CUNYSPS DATA624 Presentation
Jonathan Hernandez
This presentation will about Linear Regression and it’s alternatives like partial least squares and Penalized regression models. I will go over each one in detail starting with
Linear Regression is one of the most basic tools a Data Scientist or Analyst can use for analyzing data. It is also used as a prerequiste for other advanced regression and machine learning techniques.
In its general form it is the formula
\[ \begin{align} y_i = b_0 +b_1x_{i1} + b_2x_{i2} + ... + b_px_{iP} + \epsilon_i \tag{1} \end{align} \]
where
When performing linear regression, the goal is to find coefficients that minimize the sum-of-squared errors (SSE) between the actual value of the response and the predicted response.
The (SSE) is defined as the following
\[ \begin{align} SSE = \sum_{i=1}^n (y_i - \hat{y_i})^2 \tag{1} \end{align} \]
This equation contains the coefficient estimates for each predictor in a vector.

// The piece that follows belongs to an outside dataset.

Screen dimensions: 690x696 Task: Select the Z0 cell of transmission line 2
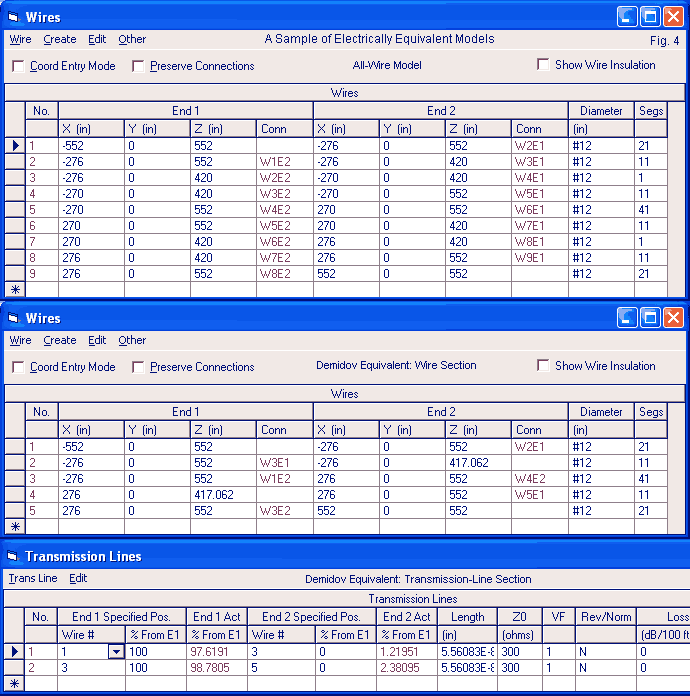tap(519, 667)
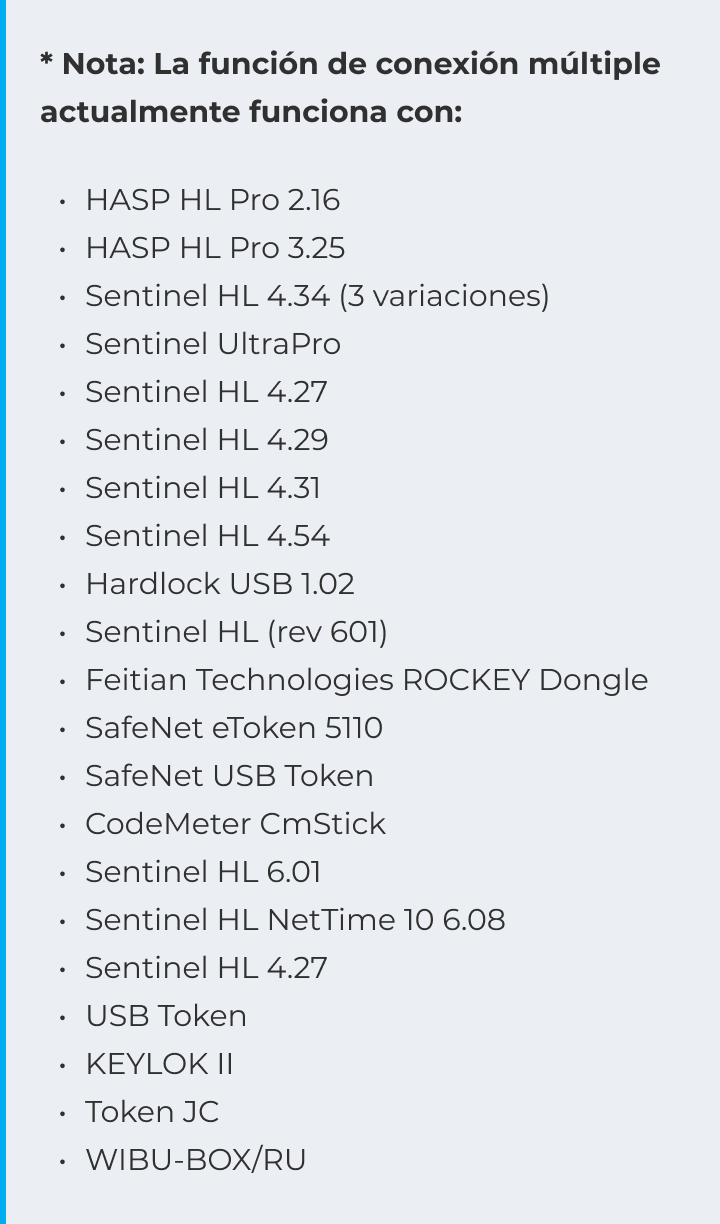Viewport: 720px width, 1224px height.
Task: Select the HASP HL Pro 2.16 list item
Action: tap(212, 200)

It can be shown that the coefficients that minimize the SSE is the matrix equation (Note this would involve a combination of Matrix Algebra and Solving a system of partial derivatives to derive). There is a problem with this solution which will be addressed later in the presentation.
\[ \begin{align} (X^TX)^{-1}X^Ty \end{align} \]
Several flaws in multiple linear regression. For example, the response variable is a linear model and that if the data have some non-linear structure in the mix, the multiple linear regression technique may not be accurate.
There are many statistics that can tell if the multiple linear regression model you are using is a good one or not.
Having data with large residuals when doing a multiple regression model can negatively impact your model.
If the data are shown to not have near constant variance, this is also an indictor that the model needs to be adjusted and may need transformations, feature extraction etc.
If the residual plot does not follow a normal or near-normal distribution, that is also a bad sign.
Using Q-Q plots can also be a good metric to test and see as well.
If there are more predictors than observations, Eq. (2) cannot be inverted.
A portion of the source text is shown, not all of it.